Other cryptos, now many thousands of them, have come to replicate that. Cryptos have been the best get rich quick scheme of all time. But anyone can create their own cryptos, and there are thousands of other cryptos now, many of which are left behind after they die.
But who needs get-rich-quick cryptos when the stock market technology sector is already providing that service for free and with little hassle?
And there are mega-IPOs on the rise, including SpaceX, which is going to the moon literally, not just figuratively, and its IPO valuation is already going to the moon, at $1.77 trillion. At this price, it is worth 93 times its trailing 12-month profit of $18.7 billion, and now it’s time to sell cryptos to release cash to buy SpaceX to hit the next mania on the moon? With SpaceX, people will at least get a piece of a real company with amazing products and innovations, not just digital units on the blockchain.
Or sell cryptos and buy semiconductors that generate WTF charts every day? The other day, we talked about Micron’s market cap rising to $1 trillion, from $500 billion, in 48 trading days. The share price has exploded more than 850% in 12 months and more than 1,300% in 14 months. Shares have risen sharply in the past few days, but today they are slightly lower.
If you look closely, you can see the Dotcom Bust, where stocks fell 98%, and stayed below 2000 for 24 years (data via YCharts).
For a good look at the mania in the broader semiconductor space: Direxion Daily Semiconductor Bull 3X Shares [SOXL] it has increased 550% in the last two months, since the end of March. In the last 12 months to yesterday, it has increased more than 1,400%, which means it has multiplied by 14. Today, it has given up some of those benefits.
Subsequently, it is not uncommon for this triple-digit semiconductor ETF to drop more than 90%, which it just did in 2022. Statistically, SOXL would have to drop 93% this time to erase the 1,500% gain of the past 12 months.
Is this still a good time to chase this madness? This chart shows the percentage gains of SOXL and MU over the past 12 months (data via YCharts).

Why bet on cryptos when you can have so much fun, and easily, and quickly, with semiconductor stocks that have become mania and gone parabolic, and triple the fun with triple ETFs?

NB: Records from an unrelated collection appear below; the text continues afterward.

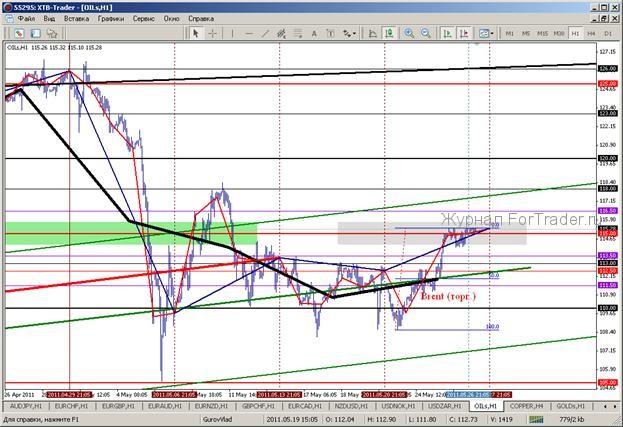Viewport: 623px width, 427px height.
Task: Select the cursor arrow tool
Action: coord(196,33)
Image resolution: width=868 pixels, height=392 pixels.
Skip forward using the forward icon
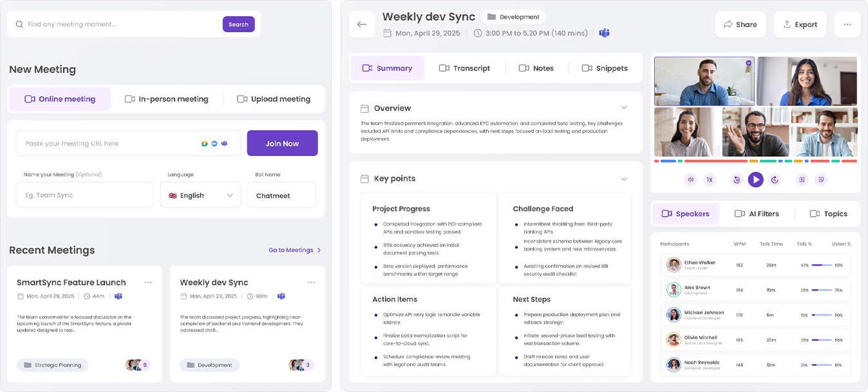[775, 180]
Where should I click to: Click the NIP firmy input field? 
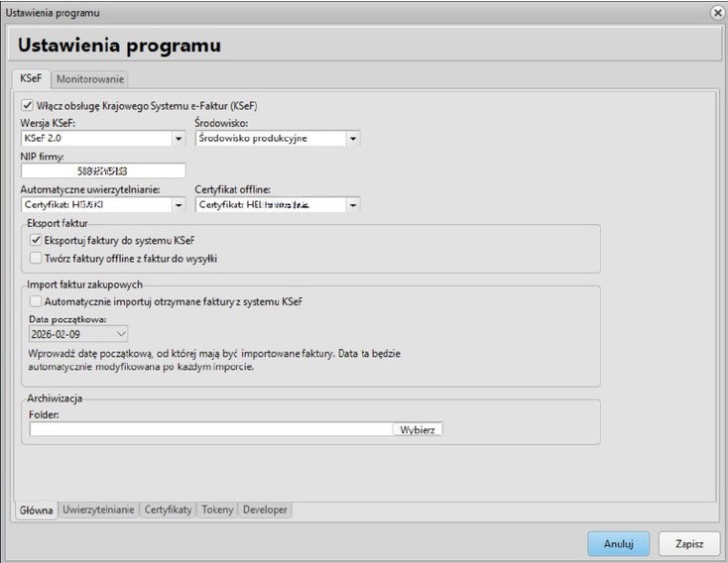[102, 171]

But dollar values are big for the semiconductor industry and AI-related stocks. Therefore, the dollar amounts of gains in portfolios are large, and are reflected in widely held common ETFs, such as the S&P 500 index fund, which is dominated by a dozen stocks combined worth $30 trillion. And when they finally turn south, they will make a big bend in dollar terms.
Crypto’s 50% decline wiped out $2 trillion, and it didn’t generate ripples outside of the crypto space. A 20% drop in the top 12 stocks by market value, excluding SpaceX at the moment, would take $6 billion. The total market value of stocks in the S&P 500 is currently close to $70 trillion. A 20% drop would take about $14 trillion.
But like cryptos, these shares are distributed around the world, not just in the US, and are partly held by institutional investors, not just retail investors.
So any damage is spread across the world, not just in the US, and spread across classes of investors, not just retail investors.
And in the past, a 20% decline did not produce much economic volatility in the US. But the biggest downturn during the Dotcom Bust eventually produced economic instability, although the most economic damage occurred in the cities where these companies were located, while the ripples were much smaller.